◆ WHAT YOU NEED TO DO:
Extract the full text on remote working and reproduce it word for word.

◆ SOURCE EXTRACT:
BEGIN

Remote working practices are set to remain commonplace: the majority see it unlikely to impact business travel, but one in three feel there will be less travel in the future

One key way the coronavirus pandemic has been managed has been the shift from office to remote working, in most cases employees turning their dining rooms and bedrooms into working spaces. This shift in working rules will remain in place permanently for some, will move to a flexible hybrid model for the majority, while others will happily return to an office environment.

The work for anywhere phenomenon – as it has become known – is not new and the most trusting of employers coupled with enhanced technology and digital connectivity had seen a small move away from office work for some. In fact there was a growing argument that employees do not need to be an office full-time. The pandemic has really tipped the scales on this one.

Without question, the work from anywhere model offers notable benefits to companies and their employees. However, obvious concerns persist regarding how its affects staff communication, but as a paper published in the Havard Business Journal late last year highlighted “the COVID-19 crisis has opened senior leaders’ minds to the idea of adopting work from anywhere for all or part of their workforces”.

END

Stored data

BEGIN

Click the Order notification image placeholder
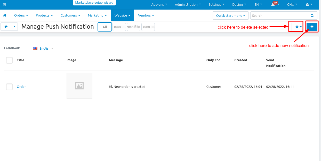The image size is (321, 161). [79, 86]
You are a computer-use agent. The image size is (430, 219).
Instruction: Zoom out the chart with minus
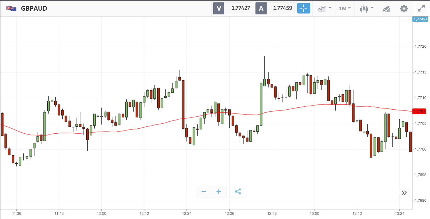204,192
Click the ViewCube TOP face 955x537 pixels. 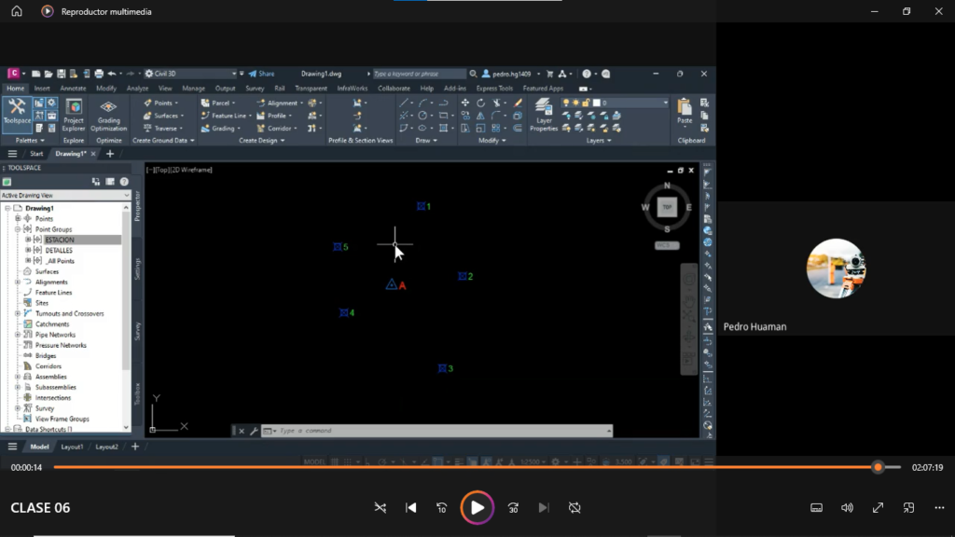667,207
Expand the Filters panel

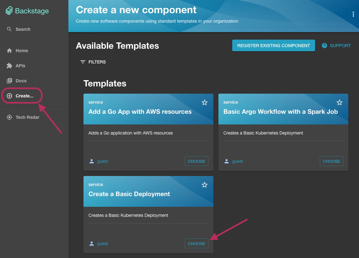point(93,62)
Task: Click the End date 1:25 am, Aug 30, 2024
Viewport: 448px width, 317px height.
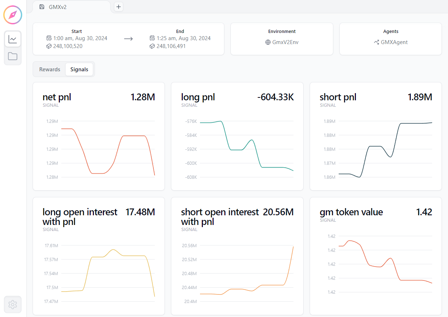Action: [x=184, y=38]
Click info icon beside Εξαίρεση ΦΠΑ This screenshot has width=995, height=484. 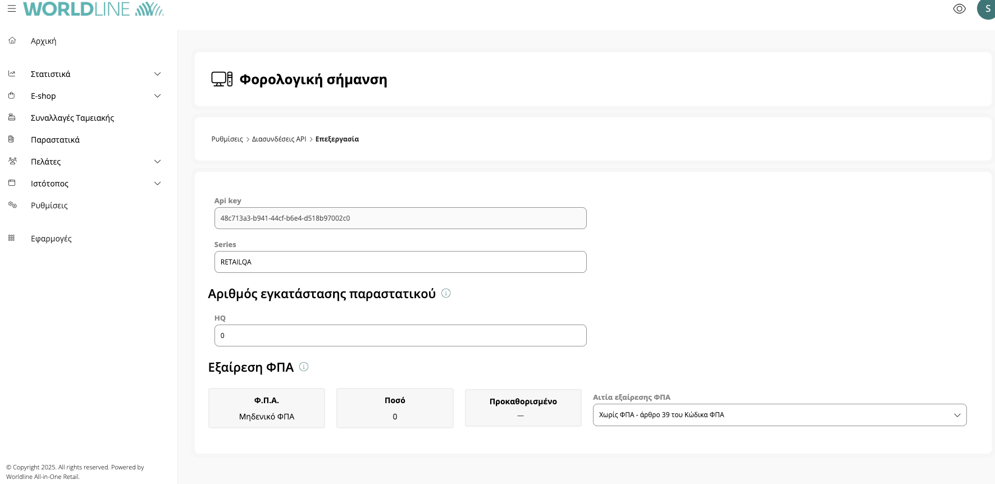pos(304,367)
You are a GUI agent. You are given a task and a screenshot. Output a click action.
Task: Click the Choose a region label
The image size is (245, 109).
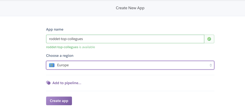click(60, 55)
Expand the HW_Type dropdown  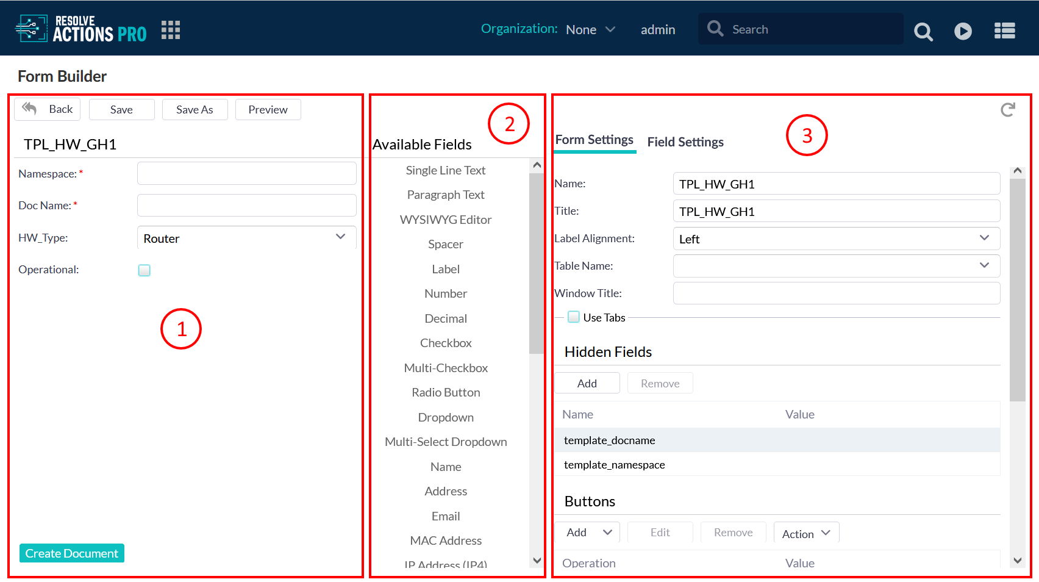pos(340,237)
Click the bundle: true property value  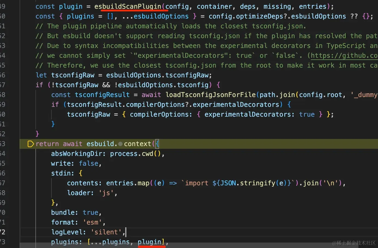coord(90,213)
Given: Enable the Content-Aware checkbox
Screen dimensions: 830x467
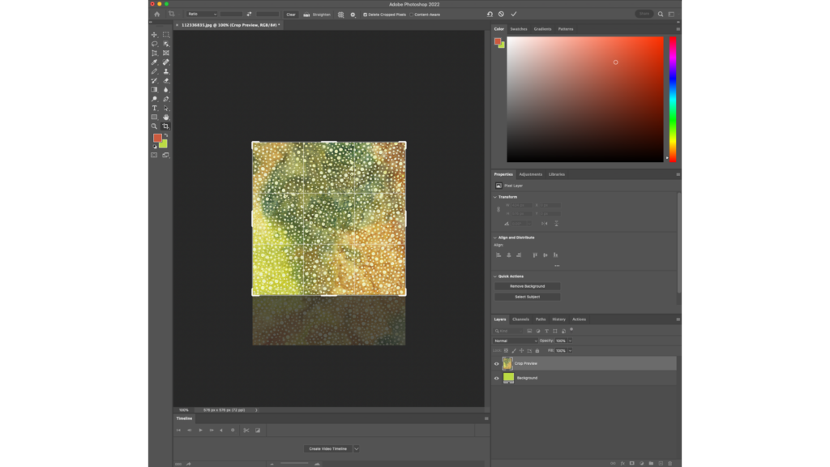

END

◆ COMPLETED TASK:
Remote working practices are set to remain commonplace: the majority see it unlikely to impact business travel, but one in three feel there will be less travel in the future

One key way the coronavirus pandemic has been managed has been the shift from office to remote working, in most cases employees turning their dining rooms and bedrooms into working spaces. This shift in working rules will remain in place permanently for some, will move to a flexible hybrid model for the majority, while others will happily return to an office environment.

The work for anywhere phenomenon – as it has become known – is not new and the most trusting of employers coupled with enhanced technology and digital connectivity had seen a small move away from office work for some. In fact there was a growing argument that employees do not need to be an office full-time. The pandemic has really tipped the scales on this one.

Without question, the work from anywhere model offers notable benefits to companies and their employees. However, obvious concerns persist regarding how its affects staff communication, but as a paper published in the Havard Business Journal late last year highlighted “the COVID-19 crisis has opened senior leaders’ minds to the idea of adopting work from anywhere for all or part of their workforces”.